Elle lui tendit la carte-clé de la porte de la pharmacie avant de s’adresser à Borzov :
— Vous avez un peu de fièvre, ce qui indique que votre organisme combat une infection.
Tabori revint avec un petit appareil électronique. Nicole y chargea le cube de données retiré du scanner. Moins de trente secondes plus tard APPENDICITE PROBABLE À 94 % clignotait sur l’écran. Elle pressa une touche et les autres possibilités s’affichèrent. Toutes étaient inférieures à deux pour cent de probabilités.
Un choix s’impose, à ce stade, pensa-t-elle pendant que Borzov se crispait à nouveau.
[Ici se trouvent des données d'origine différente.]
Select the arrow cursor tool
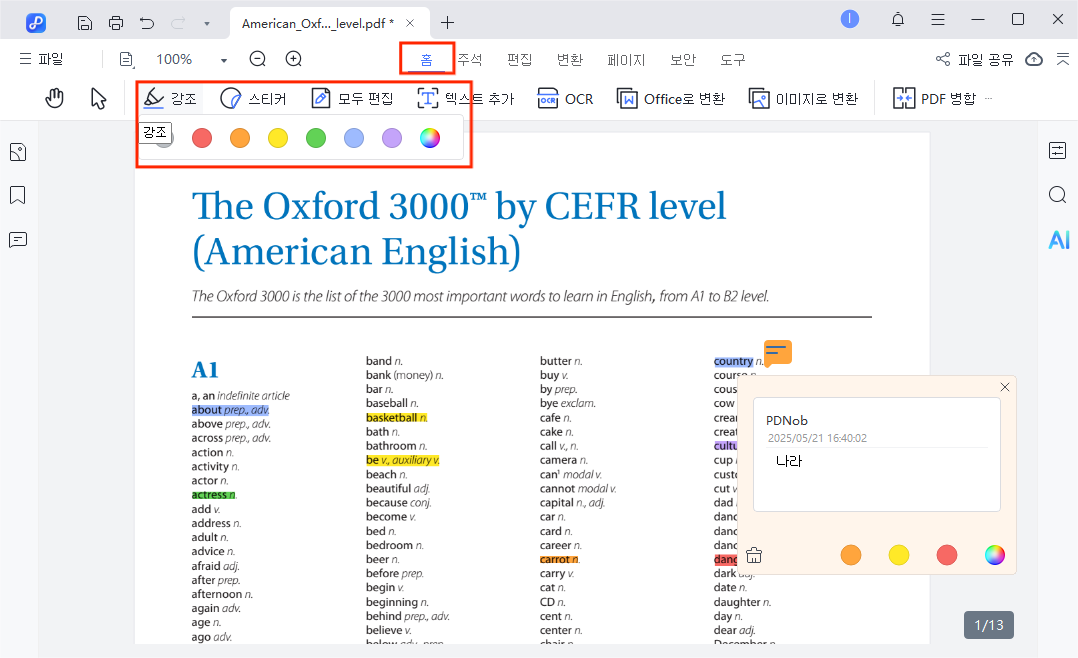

Si je respecte la procédure et transmets les données à la Terre… Elle additionna deux délais de transmission à la durée minimale d’une réunion d’experts et au temps nécessaire pour établir un diagnostic électronique. Il est probable qu’il sera ensuite trop tard.
— Alors, docteur ? demanda le général en la suppliant du regard de mettre un terme à ses souffrances.
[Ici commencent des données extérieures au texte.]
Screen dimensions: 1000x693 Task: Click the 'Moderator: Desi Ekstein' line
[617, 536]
— C’est sans doute une appendicite.
— Merde ! grommela Borzov.
Il se tourna vers les autres. Tous étaient là, à l’exception de Wilson et de Takagishi qui avaient regagné leurs cabines.
— La mission n’en sera pas retardée pour autant. Vous effectuerez la première et la deuxième sortie pendant ma convalescence.
Un nouvel élancement l’ébranla et il grimaça.
— Un moment, rétorqua Nicole. Ce diagnostic n’est pas définitif. Il me faut des données supplémentaires.
Elle demanda le transfert des informations enregistrées depuis son arrivée dans le salon. Cette fois, elle lut APPENDICITE PROBABLE À 92 %. Elle prenait connaissance par acquit de conscience des autres possibilités quand la main du commandant se posa sur son bras.
— Si nous agissons avant que mon état ne s’aggrave l’intervention relève de la compétence d’un robot-chirurgien, n’est-ce pas ?
Nicole hocha la tête.
— Mais si nous attendons que la Terre confirme votre diagnostic – ouïe – l’opération sera bien plus délicate ?
Il lit mes pensées, se dit-elle avant de comprendre qu’il connaissait simplement les procédures réglementaires.
— Le patient ferait-il une suggestion à son médecin ?
— Je ne me le permettrais jamais.
Elle baissa les yeux sur le moniteur. APPENDICITE PROBABLE À 92 % y clignotait toujours.
— Un commentaire ? demanda-t-elle à Janos Tabori.
— J’ai déjà vu des cas d’appendicite, quand je poursuivais mes études à Budapest. Les symptômes étaient identiques.